# [Document text]
The cash portion of the deal comes to around $750.3m, which combined with Knology’s $744.6m in outstanding debt leads to the announced transaction value of approximately $1.5b. WOW!’s press release indicates that the deal was structured as a merger agreement under which a subsidiary of WOW! will acquire Knology for cash.

Through the deal, WOW! acquires Knology’s customer base which is located primarily in the Southeastern U.S. In addition to its operations in Florida, Georgia, Tennessee and South Carolina, Knology also has smaller service areas in Minnesota and Iowa. Knology’s customers account for over 794k voice, video and broadband connections. The acquisition largely expands WOW!’s service footprint, which is currently contained largely to the Midwest.  WOW!’s networks pass 1.6m households in Illinois, Indiana, Ohio and Michigan. Post-close, the combined companies will serve approximately 800k broadband, television and voice customers.

While Knology is widely viewed as a cable operator, both telephone and Internet subs actually account for larger portions of its service mix than television subs (on a connection basis).  Its business model is largely built around bundling; with over 80% of its customers opting for two or more services.  The similarity of penetration levels for Knology’s various service offerings further bears out its emphasis on bundling. As of December 31, penetration for video, broadband and telephone at Knology was 23.6%, 24.1% and 25.4%, respectively.  WOW! also pushes triple play packages in its Midwest service areas, offering deep discounts for customers selecting multiple services, making Knology a logical acquisition target.

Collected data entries
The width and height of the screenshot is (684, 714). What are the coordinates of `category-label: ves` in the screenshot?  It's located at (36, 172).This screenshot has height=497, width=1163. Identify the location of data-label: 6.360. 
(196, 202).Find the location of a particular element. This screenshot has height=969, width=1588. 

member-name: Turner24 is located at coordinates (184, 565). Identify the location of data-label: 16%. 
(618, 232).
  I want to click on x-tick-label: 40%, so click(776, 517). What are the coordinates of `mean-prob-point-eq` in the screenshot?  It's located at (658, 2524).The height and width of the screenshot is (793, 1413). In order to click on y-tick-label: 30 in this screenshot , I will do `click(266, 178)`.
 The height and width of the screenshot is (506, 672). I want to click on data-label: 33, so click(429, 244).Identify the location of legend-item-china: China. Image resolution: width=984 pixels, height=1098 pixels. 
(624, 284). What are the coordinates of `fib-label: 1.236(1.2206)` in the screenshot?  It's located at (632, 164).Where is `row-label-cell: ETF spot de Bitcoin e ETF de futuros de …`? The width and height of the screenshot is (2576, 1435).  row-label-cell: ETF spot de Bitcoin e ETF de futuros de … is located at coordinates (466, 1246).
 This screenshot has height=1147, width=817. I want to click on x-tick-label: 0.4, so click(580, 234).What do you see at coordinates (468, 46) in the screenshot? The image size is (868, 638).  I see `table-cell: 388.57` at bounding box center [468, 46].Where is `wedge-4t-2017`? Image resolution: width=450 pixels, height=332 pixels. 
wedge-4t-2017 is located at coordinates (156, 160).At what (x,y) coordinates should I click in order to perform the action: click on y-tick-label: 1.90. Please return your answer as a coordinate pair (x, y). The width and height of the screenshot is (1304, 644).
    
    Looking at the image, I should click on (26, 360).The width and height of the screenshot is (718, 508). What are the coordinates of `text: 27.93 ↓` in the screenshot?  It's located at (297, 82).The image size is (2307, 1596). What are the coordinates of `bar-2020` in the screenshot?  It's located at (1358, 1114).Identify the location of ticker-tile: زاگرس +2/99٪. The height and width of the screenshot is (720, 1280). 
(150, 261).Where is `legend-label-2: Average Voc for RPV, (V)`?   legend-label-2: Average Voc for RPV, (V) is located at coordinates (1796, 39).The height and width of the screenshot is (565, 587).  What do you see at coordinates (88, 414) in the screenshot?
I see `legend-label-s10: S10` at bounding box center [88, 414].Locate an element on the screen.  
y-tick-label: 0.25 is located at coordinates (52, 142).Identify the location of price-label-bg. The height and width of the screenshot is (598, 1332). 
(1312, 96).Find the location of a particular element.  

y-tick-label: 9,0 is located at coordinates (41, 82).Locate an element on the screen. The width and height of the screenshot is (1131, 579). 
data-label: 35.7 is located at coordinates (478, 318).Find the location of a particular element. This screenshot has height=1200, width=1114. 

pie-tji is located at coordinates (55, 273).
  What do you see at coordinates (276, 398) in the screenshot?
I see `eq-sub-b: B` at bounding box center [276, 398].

# [Questions on the material]
1: According to the text on WOW!'s acquisition of Knology, what share of Knology's customers opt for two or more services?
2: Continue the text on WOW!'s acquisition of Knology from its final sentence.

# [Results for the exercise]
1: Over 80% of Knology's customers opt for two or more services.

2:
Although WOW! announced the acquisition on April 18, rumors of a Knology deal had been floated as early as February. A Wall Street Journal report on February 28 indicated that Knology had put itself on the block, and a Dow Jones story a month later identified WOW! and its private equity backers Avista Capital as the most likely buyers for the cableco.

Given the public nature of Knology’s vetting, WOW! paid a premium of just 7% compared to Knology’s recent trading high of $18.51. Wall Street factored a takeover bid into Knology’s price when acquisition rumors first surfaced, as Knology’s stock price jumped 10.5% on the day of the WSJ’s initial report. The $19.75 price per share paid by WOW! however represents a more sizable 34% premium compared to Knology’s average share price in the three months prior to the deal rumors being made public.

Turning to transaction multiples, WOW! paid 2.9x revenue and 8.4x trailing cash flow for Knology--levels in line with the bigger cable deals we observed in 2011, but slightly above recent overall cable averages. Time Warner paid similar price tags of 2.8x revenue and 9.4x trailing OIBDA for Insight and 2.8x revenue for systems it acquired from NewWave in 2011. Last year however, cable M&A was largely characterized by smaller “tuck-in” and “edge-out” acquisitions, and the average observed deal multiples were down around 1.9x revenue and 8x cash flow.

At $1,887 per connection, WOW! paid less per connection for Knology than Time Warner paid for Insight ($1,981/conn) and NewWave ($2,000). Though, given the differing service mixes offered by the acquired entities, connection multiples are not always direct comparisons. Knology’s average revenue per connection was also lower compared to Insight and NewWave, which is logical given its emphasis on bundling at discount prices.

WOW! has not yet indicated the synergies it expects to gain with its purchase of Knology, leaving us without a clear pro forma cash flow multiple for the deal. According to Knology’s 2011 annual report, the company maintains around $598k in usable state and federal net operating loss carryforwards which WOW! can utilize, however this amount is relatively immaterial compared to Knology’s $1.5b price tag.

With Knology off the block, there still remains at least one sizable cable deal on the table. Wave Broadband—which along with WOW! acquired the bankrupted Broadstripe’s cable assets in 2011—is reportedly shopping itself to multiple private equity firms, eyeing a bid in the $1b range. Avista Capital is at least one private equity firm investing heavily in cable in this market--we should find out soon if others are going to follow suit.